Trasmissione monetaria. Dunque, le iniziative della Bce non producono conseguenze tangibili, il che ha portato non poche critiche nei confronti di Lagarde e dei membri del consiglio direttivo, anche perché una politica restrittiva aumenta le probabilità di una prossima recessione economica. Eppure, la stessa Lagarde è stata chiara nell’annunciare ulteriori rialzi dei tassi di interesse perché, come scritto dalla Banca centrale per spiegare il nuovo rincaro del denaro, “le prospettive di inflazione continuano ad essere troppo elevate per troppo tempo: le future decisioni del Consiglio direttivo assicureranno che i tassi ufficiali siano portati a livelli sufficientemente restrittivi per conseguire un tempestivo ritorno dell’inflazione all’obiettivo di medio termine del 2% e saranno mantenuti a tali livelli per tutto il tempo necessario”, ha aggiunto l’Eurotower. Fino a dove si spingerà la Bce non è dato saperlo. “Non sappiamo qual è il ‘magic number’, ma sappiamo che è un percorso e noi siamo in cammino”, ha affermato l’ex ministra francese, sottolineando come la poltitica monetaria “non sia ancora sufficientemente restrittiva”.

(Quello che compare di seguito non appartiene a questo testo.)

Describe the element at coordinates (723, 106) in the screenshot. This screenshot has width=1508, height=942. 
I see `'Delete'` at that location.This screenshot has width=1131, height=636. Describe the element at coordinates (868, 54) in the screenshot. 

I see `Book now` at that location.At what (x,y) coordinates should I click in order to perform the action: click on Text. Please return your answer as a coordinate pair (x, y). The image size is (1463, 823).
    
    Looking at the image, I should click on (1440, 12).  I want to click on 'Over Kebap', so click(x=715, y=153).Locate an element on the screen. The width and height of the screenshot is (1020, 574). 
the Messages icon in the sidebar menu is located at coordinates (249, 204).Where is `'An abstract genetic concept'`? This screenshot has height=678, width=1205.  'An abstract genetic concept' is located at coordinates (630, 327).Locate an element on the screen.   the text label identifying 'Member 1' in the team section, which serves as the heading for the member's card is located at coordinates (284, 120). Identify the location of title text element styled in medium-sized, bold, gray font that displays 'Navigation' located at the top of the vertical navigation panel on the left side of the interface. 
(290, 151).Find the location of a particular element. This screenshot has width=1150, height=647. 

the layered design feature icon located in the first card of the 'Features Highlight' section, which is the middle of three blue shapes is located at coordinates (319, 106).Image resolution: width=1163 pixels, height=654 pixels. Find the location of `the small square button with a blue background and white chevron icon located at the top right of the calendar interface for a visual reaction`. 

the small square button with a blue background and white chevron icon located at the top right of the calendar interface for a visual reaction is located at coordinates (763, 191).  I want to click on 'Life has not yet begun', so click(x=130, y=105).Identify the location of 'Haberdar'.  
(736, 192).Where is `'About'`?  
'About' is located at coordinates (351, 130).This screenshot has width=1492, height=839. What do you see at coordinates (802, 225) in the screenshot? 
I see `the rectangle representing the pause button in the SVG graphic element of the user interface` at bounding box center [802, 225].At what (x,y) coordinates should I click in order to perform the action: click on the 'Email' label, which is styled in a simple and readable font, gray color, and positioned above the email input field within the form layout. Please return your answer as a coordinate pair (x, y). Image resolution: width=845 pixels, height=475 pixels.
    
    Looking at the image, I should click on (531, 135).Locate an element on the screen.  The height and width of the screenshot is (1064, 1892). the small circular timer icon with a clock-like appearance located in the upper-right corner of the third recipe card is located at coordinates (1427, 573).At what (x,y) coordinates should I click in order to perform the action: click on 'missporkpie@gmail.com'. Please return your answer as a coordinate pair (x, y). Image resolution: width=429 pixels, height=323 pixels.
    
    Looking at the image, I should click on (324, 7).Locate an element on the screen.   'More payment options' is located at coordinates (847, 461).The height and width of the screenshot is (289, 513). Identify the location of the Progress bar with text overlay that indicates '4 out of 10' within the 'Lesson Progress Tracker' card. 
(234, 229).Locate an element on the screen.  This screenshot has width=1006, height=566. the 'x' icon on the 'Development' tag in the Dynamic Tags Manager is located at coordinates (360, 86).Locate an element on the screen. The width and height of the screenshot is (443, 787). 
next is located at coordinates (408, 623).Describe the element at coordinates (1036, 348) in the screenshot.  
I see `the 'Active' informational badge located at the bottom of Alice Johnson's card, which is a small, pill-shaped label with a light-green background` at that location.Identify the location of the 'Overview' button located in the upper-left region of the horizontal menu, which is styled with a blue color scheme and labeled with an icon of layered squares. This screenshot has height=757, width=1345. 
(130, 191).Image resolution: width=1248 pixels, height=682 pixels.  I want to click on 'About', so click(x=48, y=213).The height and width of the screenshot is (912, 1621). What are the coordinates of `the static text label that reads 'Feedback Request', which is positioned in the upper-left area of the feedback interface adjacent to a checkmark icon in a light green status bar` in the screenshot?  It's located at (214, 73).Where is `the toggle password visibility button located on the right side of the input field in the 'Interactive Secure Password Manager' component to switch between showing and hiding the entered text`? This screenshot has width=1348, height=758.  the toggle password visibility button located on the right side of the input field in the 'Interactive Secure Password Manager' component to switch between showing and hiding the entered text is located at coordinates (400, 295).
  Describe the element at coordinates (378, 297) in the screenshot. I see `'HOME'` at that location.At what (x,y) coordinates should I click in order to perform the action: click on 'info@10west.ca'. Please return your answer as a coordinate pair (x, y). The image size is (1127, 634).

Gli effetti su mutui e prestiti. Intanto, però, sono i cittadini e le imprese a sentire gli effetti delle politica monetaria, sui mutui e su altre tiplogie di prestiti. Recente è un dossier della Fabi, dove si delinea l’impatto dell’ultimo rialzo del tasso di interesse al 3,75%. “Per quanto riguarda i nuovi mutui, le rate di quelli a tasso fisso sono destinate a raddoppiare, mentre per quelli a tasso variabile il ‘rimborso’ mensile dovrebbe salire del 50-60%”, scrive la federazione dei bancari, facendo l’esempio di un mutuo a tasso fisso da 200.000 euro a 25 anni con un tasso medio applicato dalle banche che potrebbe essere nettamente superiore al 5%: la rata mensile sarà di 1.218 euro (597 euro in caso di prestito da 100.000 euro). Non cambia granché se si parla di auto, un segmento dove i tassi di interesse sono ben più elevati. A fine 2021 il tasso medio era dell’8,1%, ma potrebbe arrivare al 12,8% con l’ultima mossa della Bce. Anche in questo caso, la Fabi simula in dettaglio il relativo impatto: “Per acquistare un’automobile da 25.000 interamente a rate, con un finanziamento da 10 anni, il costo totale passa da 37.426 euro a 45.704 euro, con una differenza complessiva di 8.279 euro (+22,1%) rispetto ai tassi di fine 2021”. Se questa non è una stangata, poco ci manca.